:: Work instruction ::
Go through the entries below and return every line that contains "computer".

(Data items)

+===+

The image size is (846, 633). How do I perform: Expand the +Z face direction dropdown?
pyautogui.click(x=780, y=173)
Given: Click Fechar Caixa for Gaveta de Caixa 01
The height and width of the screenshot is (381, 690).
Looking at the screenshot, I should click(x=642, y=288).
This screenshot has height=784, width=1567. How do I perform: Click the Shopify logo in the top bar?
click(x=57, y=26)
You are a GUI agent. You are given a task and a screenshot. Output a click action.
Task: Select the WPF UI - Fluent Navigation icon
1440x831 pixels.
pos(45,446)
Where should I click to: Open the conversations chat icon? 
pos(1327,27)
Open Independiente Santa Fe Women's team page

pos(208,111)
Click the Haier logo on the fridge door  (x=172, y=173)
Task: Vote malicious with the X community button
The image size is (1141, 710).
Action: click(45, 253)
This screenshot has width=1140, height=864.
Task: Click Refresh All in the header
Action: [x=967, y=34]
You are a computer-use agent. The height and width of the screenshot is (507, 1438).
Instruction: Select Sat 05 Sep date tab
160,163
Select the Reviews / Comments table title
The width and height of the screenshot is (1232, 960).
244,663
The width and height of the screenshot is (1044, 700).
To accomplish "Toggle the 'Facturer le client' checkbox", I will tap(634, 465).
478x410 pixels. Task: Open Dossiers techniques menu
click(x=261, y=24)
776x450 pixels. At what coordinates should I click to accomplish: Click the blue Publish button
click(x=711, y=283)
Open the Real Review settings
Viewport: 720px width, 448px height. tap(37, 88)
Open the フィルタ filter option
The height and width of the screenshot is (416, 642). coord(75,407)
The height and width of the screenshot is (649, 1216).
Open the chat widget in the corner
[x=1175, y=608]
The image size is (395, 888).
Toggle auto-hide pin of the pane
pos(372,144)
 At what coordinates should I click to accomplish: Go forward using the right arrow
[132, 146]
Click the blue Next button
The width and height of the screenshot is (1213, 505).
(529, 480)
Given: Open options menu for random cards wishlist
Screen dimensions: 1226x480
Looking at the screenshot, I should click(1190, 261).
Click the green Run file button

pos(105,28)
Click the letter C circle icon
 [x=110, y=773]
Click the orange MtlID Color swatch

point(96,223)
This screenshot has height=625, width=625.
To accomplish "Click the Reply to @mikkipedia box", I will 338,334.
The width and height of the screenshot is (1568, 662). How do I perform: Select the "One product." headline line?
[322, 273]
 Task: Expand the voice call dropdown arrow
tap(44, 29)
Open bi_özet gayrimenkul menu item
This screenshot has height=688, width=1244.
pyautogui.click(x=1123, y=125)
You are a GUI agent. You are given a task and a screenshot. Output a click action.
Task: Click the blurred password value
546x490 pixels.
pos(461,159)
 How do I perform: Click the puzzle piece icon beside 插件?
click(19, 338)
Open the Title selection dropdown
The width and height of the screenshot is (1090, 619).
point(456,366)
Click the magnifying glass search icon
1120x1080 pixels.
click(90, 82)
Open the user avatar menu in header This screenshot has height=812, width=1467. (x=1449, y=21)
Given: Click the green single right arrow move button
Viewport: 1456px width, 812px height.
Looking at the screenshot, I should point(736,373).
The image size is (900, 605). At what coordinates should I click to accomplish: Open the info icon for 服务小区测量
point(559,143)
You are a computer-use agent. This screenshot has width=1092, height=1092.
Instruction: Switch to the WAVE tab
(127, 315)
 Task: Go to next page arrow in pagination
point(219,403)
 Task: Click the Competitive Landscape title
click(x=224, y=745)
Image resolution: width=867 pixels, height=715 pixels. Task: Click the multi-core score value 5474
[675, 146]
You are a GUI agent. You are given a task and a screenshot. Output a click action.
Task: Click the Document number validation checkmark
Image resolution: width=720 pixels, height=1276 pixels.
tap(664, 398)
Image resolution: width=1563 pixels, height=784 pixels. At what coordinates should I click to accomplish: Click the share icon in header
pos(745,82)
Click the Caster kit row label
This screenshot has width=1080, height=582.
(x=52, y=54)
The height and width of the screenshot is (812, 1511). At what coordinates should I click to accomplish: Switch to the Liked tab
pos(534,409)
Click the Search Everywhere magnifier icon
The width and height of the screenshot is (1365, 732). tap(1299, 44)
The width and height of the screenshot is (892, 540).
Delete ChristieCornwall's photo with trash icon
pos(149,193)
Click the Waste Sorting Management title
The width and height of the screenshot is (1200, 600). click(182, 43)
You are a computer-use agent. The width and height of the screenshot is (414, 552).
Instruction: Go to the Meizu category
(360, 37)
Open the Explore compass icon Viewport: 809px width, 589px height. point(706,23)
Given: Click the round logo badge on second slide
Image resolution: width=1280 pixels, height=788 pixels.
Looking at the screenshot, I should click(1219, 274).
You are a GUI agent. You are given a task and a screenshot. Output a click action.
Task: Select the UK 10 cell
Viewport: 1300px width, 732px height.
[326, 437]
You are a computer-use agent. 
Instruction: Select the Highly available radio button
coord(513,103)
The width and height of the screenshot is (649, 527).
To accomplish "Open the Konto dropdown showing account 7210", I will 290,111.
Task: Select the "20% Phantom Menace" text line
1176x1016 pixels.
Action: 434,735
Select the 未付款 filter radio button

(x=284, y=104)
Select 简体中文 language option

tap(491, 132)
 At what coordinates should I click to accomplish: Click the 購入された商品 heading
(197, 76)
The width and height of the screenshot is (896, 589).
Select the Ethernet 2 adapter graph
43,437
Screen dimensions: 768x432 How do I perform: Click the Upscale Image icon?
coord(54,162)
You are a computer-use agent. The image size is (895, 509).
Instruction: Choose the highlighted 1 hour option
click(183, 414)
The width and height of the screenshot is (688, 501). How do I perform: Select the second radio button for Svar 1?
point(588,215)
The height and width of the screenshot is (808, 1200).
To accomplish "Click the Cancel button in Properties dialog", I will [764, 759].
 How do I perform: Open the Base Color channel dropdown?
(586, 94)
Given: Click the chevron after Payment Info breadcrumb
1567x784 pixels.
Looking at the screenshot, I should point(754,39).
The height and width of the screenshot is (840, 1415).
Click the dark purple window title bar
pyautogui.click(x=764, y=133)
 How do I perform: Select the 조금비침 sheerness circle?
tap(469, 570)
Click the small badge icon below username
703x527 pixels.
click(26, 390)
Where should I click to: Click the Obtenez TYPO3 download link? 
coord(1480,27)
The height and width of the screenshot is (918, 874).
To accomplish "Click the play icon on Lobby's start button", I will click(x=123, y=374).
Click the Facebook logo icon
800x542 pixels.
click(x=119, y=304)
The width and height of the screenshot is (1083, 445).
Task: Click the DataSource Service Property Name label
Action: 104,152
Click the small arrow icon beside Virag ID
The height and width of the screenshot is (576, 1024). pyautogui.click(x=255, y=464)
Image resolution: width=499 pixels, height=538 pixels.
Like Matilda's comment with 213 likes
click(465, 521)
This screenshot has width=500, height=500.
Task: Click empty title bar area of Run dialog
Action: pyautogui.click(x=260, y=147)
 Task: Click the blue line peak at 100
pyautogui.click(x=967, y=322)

+===+

:: Answer area ::
You are a computer-use agent. The height and width of the screenshot is (507, 1438).
You are a computer-use agent. This screenshot has width=1092, height=1092.
You are a computer-use agent. The width and height of the screenshot is (414, 552).
You are a computer-use agent. 
You are a computer-use agent. The image size is (895, 509).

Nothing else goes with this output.